▸ **EXERCISE BRIEF**
Leave out the pictures. Return every record otherwise untouched.

Stored records:
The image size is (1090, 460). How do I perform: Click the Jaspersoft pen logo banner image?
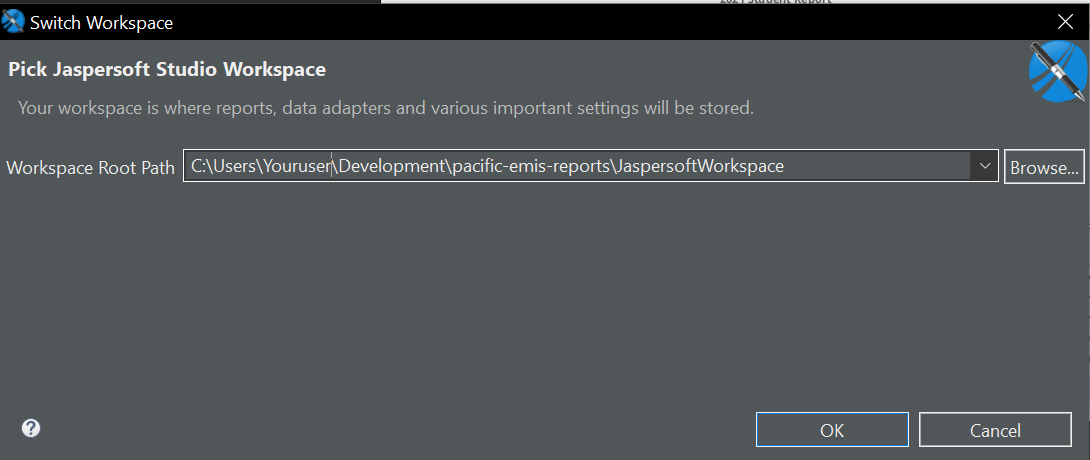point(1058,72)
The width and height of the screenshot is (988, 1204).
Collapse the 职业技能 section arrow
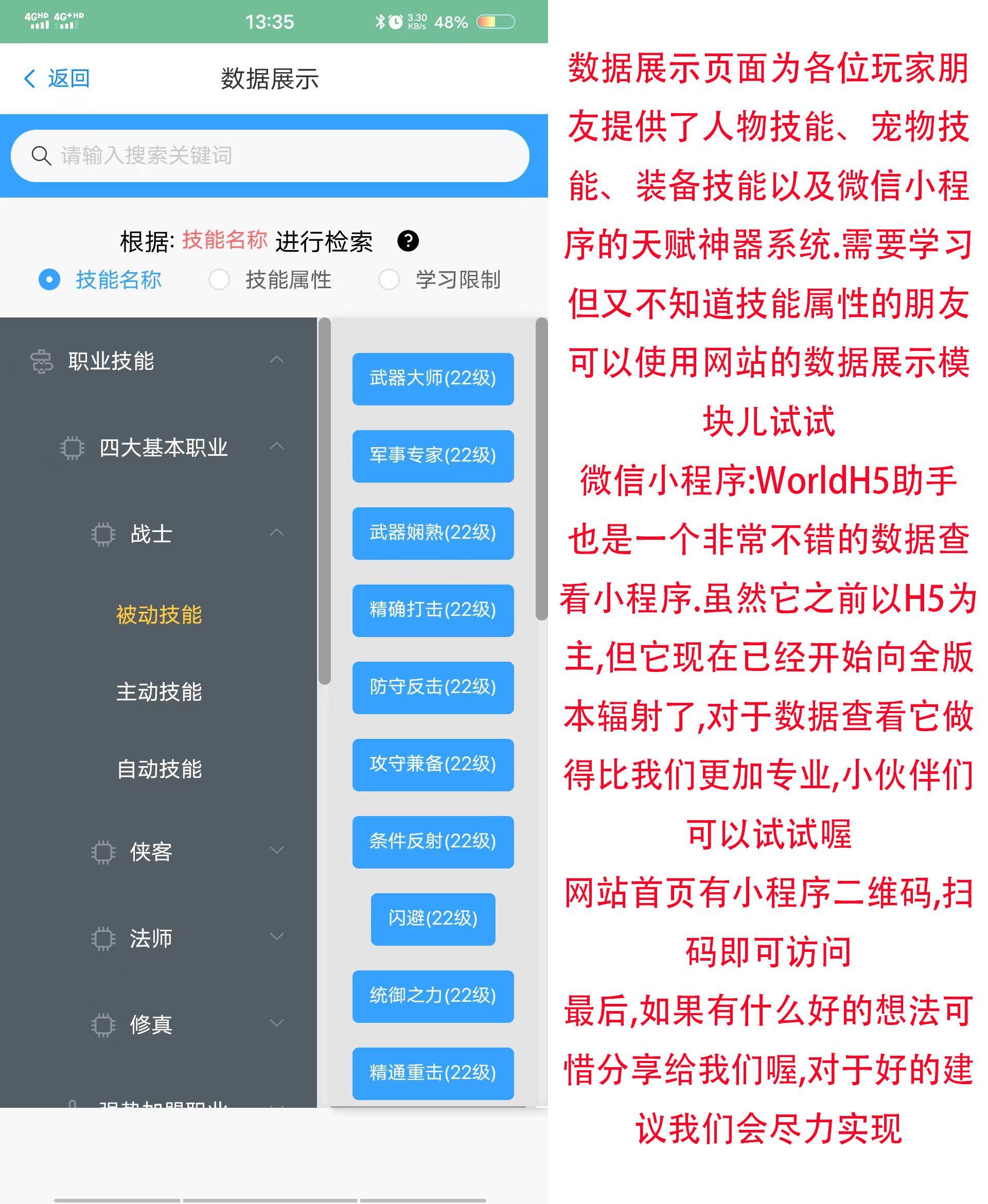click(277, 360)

▸ **PROBLEM SOLUTION**
The image size is (1090, 460). How do I perform: Click the Jaspersoft pen logo banner image?
point(1058,72)
The width and height of the screenshot is (988, 1204).
Collapse the 职业技能 section arrow
click(277, 360)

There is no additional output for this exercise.